▶ **Text extract**:
I'd recommend to read the information for both assessment variants and pick the one she is most comfortable with. I believe that she should be able to get either of them. "Software Engineer" and "Mechanical Engineer" are both on the SOL, so either will fetch you the 5 partner points if she can also manage an IELTS 6+ score across all bands. 

Cheers, 
Monika


----------



## rka123 (Aug 17, 2013)

espresso said:


> Hi rka123,
> 
> I'm assuming that you are getting her assessed to *claim 5 partner points*. The skills assessment is always based on a certain *education/skills level*, but work experience can substitute for the lack of a formal qualification in an occupation. Some assessing authorities (such as ACS) also require a minimum amount of work experience after a degree, except if you studied in Australia. The requirements vary quite a bit between assessing authorities.
> 
> ...



Thanks Monika. Yes, I am try to get her assessed to claim 5 points for partner skills. I would prefer acs route since she is working in software and assessing as mechanical engineer might not be appropriate for her. Does rpl satisfy both degree and job requirement for partner skills?


----------



## Janar (Dec 16, 2013)

vignesh_j said:


> Hi
> 
> Iam in the same situation, i have 7 years of experience in Developer Programmer ,but my bachelors is in Mechanical engineering, in my bachelors i had c,c++,CNC and CAM programming and we had Maths in alomst 4 semesters, i believe it is ICT Minor with 20%. i Plan to submit my documents soon.
> 
> ...


Vignesh, I hope you have completed your ACS assessment by now, did you have to go through RPL?


----------



## dpnctl (Jun 2, 2014)

*am a differently abled*

I am a Bachelor of Arts guy and have worked in IT for more than 14 years. Where should I get my education and experience assseed?


----------



## raman8861 (Jul 5, 2015)

Hi Monica,

I am also in the same boat and have below queries:

Request you to help me out:

1) I have done mechanical enginnering from India having less than 20% of ICT content with 7 years of IT experience. I am planning to submit my ACS accessment with RPL Project report. I am not able to understand as when this Vetasses come into picture?

Here's my point calculations:

Age 29 - Points 30
IELTS - score 7 - points 10
Educational Points - 15 ( Bachelor of engineering in Mechanical)
Spouse qualification - 5 points

Do I need to access my degree from VETASSES to gain 15 points for my mechanical engineering or ACS will directly access that.

If I need to access my degree through VETASSES, then do I need to submit my ACS accessment.

I am totall confused between these 2: ACS accessment and VETASSES.

Can you through some light as which process will come into picture?


----------



## Balachandar (Sep 26, 2016)

*HI raman8861, did you get your skills assessed by ACs and what was their reply.*



raman8861 said:


> Hi Monica,
> 
> I am also in the same boat and have below queries:
> 
> ...


HI raman8861, did you get your skills assessed by ACs and what was their reply.


----------

▶ **Supplied data**:
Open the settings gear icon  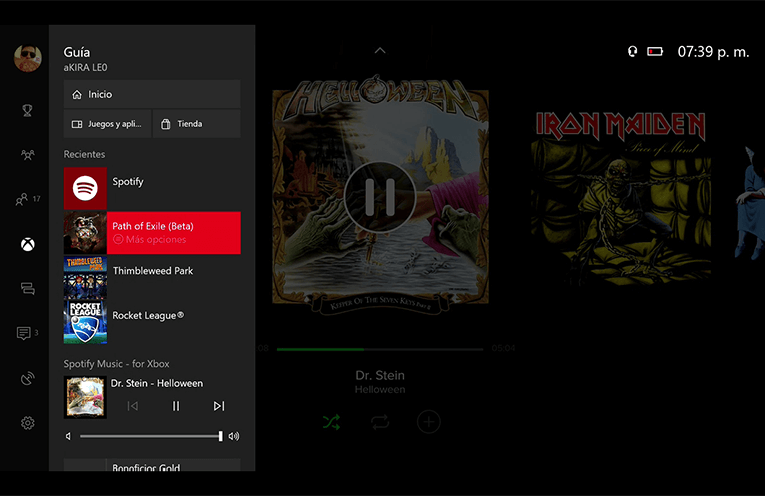coord(28,423)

▶ **Exercise**:
Please condense the paragraph in the forum thread that begins "I'd recommend to read the information" into a short bulleted list that keeps its main facts.

▶ **Answer to this exercise**:
- Read the information for both assessment variants and choose the one she is most comfortable with.
- She should be able to get either assessment.
- "Software Engineer" and "Mechanical Engineer" are both on the SOL.
- Either one earns the 5 partner points, provided she also scores IELTS 6+ in all bands.